■ ENTRIES SHOWN:
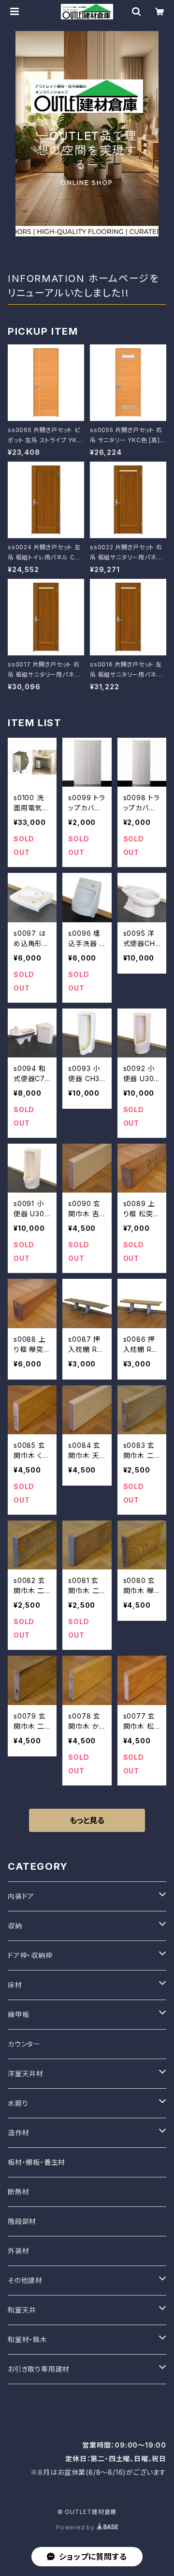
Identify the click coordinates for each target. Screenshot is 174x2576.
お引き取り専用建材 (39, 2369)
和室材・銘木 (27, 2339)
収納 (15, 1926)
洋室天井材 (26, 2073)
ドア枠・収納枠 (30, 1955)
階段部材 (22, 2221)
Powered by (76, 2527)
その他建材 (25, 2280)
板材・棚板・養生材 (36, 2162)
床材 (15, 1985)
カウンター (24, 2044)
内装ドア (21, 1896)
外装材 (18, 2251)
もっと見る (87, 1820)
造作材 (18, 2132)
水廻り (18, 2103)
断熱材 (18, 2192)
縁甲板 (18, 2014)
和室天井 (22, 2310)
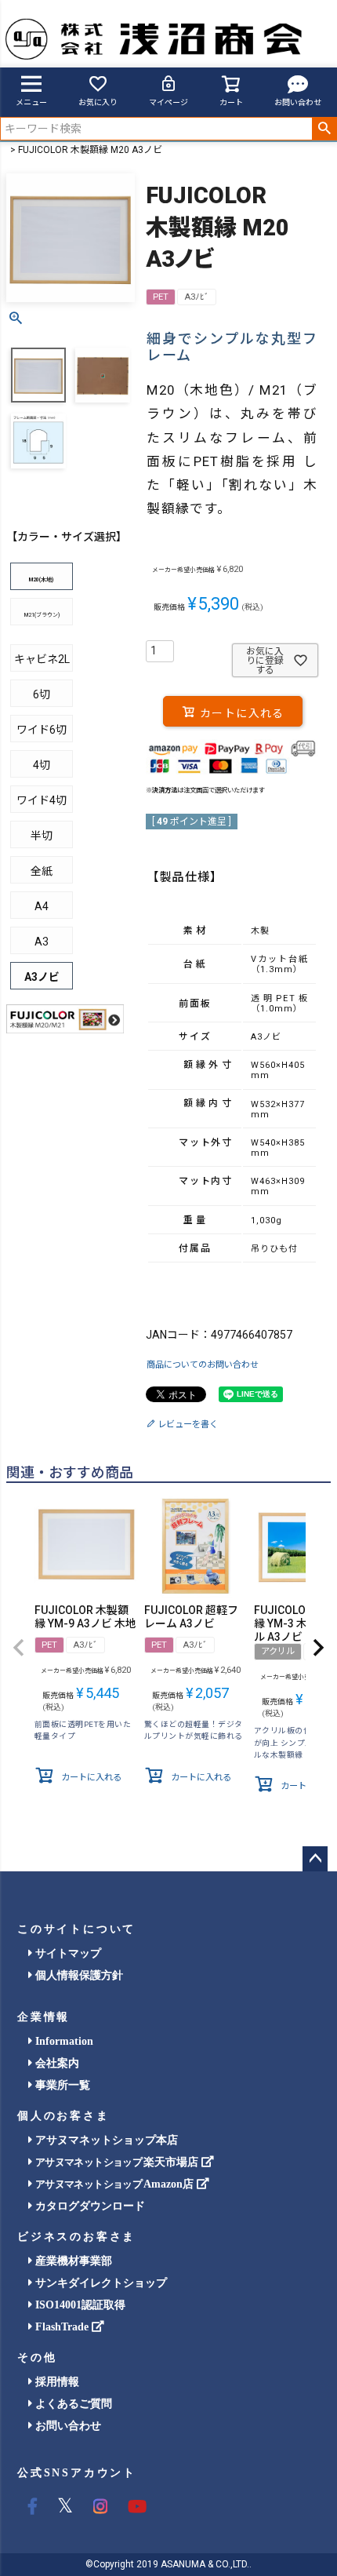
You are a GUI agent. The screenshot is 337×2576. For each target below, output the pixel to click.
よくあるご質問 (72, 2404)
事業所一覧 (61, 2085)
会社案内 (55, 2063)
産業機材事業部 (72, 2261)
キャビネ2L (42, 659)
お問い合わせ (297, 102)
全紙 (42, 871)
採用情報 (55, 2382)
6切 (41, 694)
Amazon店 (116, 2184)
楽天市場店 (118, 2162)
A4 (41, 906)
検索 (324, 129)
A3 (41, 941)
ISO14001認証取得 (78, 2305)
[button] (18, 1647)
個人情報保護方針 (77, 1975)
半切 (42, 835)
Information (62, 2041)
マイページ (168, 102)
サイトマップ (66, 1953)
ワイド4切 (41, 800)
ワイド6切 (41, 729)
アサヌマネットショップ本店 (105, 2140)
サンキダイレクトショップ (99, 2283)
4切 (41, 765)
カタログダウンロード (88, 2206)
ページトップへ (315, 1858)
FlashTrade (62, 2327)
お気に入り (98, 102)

■ INSTRUCTIONS TO FOLLOW:
Copy exactly the lines running from the beginning of the listing through the line that has "和室天井 (22, 2310)". Drop the pictures.

■ PROBLEM SOLUTION:
Identify the click coordinates for each target. Screenshot is 174x2576.
お引き取り専用建材 (39, 2369)
和室材・銘木 (27, 2339)
収納 (15, 1926)
洋室天井材 (26, 2073)
ドア枠・収納枠 (30, 1955)
階段部材 (22, 2221)
Powered by (76, 2527)
その他建材 (25, 2280)
板材・棚板・養生材 (36, 2162)
床材 (15, 1985)
カウンター (24, 2044)
内装ドア (21, 1896)
外装材 (18, 2251)
もっと見る (87, 1820)
造作材 (18, 2132)
水廻り (18, 2103)
断熱材 (18, 2192)
縁甲板 (18, 2014)
和室天井 (22, 2310)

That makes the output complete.